Running Spark Applications in Notebooks

You can run Spark Applications from the Notebooks page of the QDS UI. When running Spark applications in notebooks, you should understand notebooks, how to associate interpreters with notebooks, how to run concurrent commands, and how to set the context.

Understanding Notebooks
Associating Interpreters with Notebooks
Running Concurrent Spark Commands
Using SparkContext, HiveContext and SQLContext Objects

Log in to QDS with your username and password. Navigate to the Notebooks page.

Understanding Notebooks

You can create any number of new notebooks. Notebooks data is synced and persisted in cloud storage (for example S3) regularly. Notebooks are associated with a cluster, so notebooks from cluster A can not be accessed by cluster B.

See Notebooks for more information on Qubole’s Notebooks. For more information, see:

Understanding Spark Notebooks and Interpreters describes Spark interpreters.
Configuring a Spark Notebook describes the configuration associated with the Spark notebook.
Running Spark Notebooks in a Schedule describes how to schedule notebooks using the Qubole Scheduler
Run a Notebook describes how to run a notebook through a REST API call.

Associating Interpreters with Notebooks

Spark Interpreters are associated with notebooks by default. However, if you want to use any user interpreter then you must associate the interpreter with the notebook. Interpreters are started on demand when required by notebooks.
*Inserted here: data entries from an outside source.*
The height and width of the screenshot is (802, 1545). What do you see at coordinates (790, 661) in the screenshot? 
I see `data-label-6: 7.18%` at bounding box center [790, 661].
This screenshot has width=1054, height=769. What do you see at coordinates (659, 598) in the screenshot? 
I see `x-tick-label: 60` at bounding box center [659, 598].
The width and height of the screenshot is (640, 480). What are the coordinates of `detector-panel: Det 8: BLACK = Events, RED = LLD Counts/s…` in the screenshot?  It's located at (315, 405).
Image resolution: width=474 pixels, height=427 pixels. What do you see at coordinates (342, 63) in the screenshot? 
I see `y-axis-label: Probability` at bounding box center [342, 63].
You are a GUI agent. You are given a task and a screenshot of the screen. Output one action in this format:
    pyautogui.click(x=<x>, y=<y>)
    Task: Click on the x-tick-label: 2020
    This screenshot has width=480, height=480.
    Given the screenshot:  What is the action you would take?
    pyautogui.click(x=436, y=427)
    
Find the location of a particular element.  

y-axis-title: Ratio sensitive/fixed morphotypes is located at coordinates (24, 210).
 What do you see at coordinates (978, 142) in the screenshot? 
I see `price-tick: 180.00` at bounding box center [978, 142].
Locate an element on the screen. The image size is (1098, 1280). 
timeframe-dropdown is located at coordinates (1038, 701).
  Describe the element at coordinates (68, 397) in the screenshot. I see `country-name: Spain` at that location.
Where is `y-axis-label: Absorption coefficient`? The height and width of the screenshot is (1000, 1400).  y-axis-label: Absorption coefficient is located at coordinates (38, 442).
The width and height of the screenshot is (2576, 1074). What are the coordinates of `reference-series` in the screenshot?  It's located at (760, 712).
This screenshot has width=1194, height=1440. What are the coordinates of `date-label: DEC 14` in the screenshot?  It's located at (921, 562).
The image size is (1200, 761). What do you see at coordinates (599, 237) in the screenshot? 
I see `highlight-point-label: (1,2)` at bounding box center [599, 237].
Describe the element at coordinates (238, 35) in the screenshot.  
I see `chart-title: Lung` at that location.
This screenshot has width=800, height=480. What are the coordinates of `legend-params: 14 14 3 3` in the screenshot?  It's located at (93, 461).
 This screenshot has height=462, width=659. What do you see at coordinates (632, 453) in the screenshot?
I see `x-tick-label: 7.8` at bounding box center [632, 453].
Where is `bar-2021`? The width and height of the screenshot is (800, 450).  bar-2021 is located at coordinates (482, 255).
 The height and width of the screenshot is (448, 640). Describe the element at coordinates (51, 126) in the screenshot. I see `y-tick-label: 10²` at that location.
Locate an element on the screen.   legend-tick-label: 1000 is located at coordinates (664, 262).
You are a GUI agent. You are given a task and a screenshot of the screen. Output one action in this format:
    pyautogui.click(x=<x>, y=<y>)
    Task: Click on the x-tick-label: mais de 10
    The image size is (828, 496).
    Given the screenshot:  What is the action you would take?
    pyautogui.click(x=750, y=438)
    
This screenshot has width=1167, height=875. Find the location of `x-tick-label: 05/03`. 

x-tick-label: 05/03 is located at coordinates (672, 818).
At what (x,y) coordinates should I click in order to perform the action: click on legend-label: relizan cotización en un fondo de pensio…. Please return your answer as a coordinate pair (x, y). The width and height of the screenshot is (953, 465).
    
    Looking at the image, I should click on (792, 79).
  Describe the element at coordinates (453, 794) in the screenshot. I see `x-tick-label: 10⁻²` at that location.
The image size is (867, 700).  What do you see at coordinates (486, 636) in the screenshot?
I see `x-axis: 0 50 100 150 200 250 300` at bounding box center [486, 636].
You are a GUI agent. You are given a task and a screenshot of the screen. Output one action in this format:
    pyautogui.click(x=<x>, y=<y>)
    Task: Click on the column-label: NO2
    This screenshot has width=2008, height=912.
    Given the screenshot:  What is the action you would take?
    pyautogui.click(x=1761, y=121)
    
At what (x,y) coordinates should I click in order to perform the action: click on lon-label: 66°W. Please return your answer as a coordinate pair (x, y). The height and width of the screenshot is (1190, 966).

On the Notebooks page, click on the Gear icon.

On the Settings page, list of Interpreters are displayed as shown in the following figure.

The first interpreter on the list is the default interpreter.
Click on the required interpreter to associate with the notebook.
Click Save.

Running Concurrent Spark Commands

You can run multiple Spark SQL commands in parallel.

On the Notebooks page, click Interpreters.

For the required interpreter, click on the corresponding edit button.

Set the following properties:

zeppelin.spark.concurrentSQL = true

zepplin.spark.sql.maxConcurrency = number of concurrent commands to be run

Create multiple paragraphs with Spark SQL commands and click the Run icon on the left side to run all the paragraphs.

All the paragraphs run concurrently.

Using SparkContext, HiveContext and SQLContext Objects

Similar to a Spark shell, a SparkContext (SC) object is available in the Notebook. In addition, HiveContext is also available in a Notebook if you have to set the following configuration to true in interpreter settings:

zeppelin.spark.useHiveContext

If this configuration is not set to true, then SQLContext is available in a Notebook instead of HiveContext.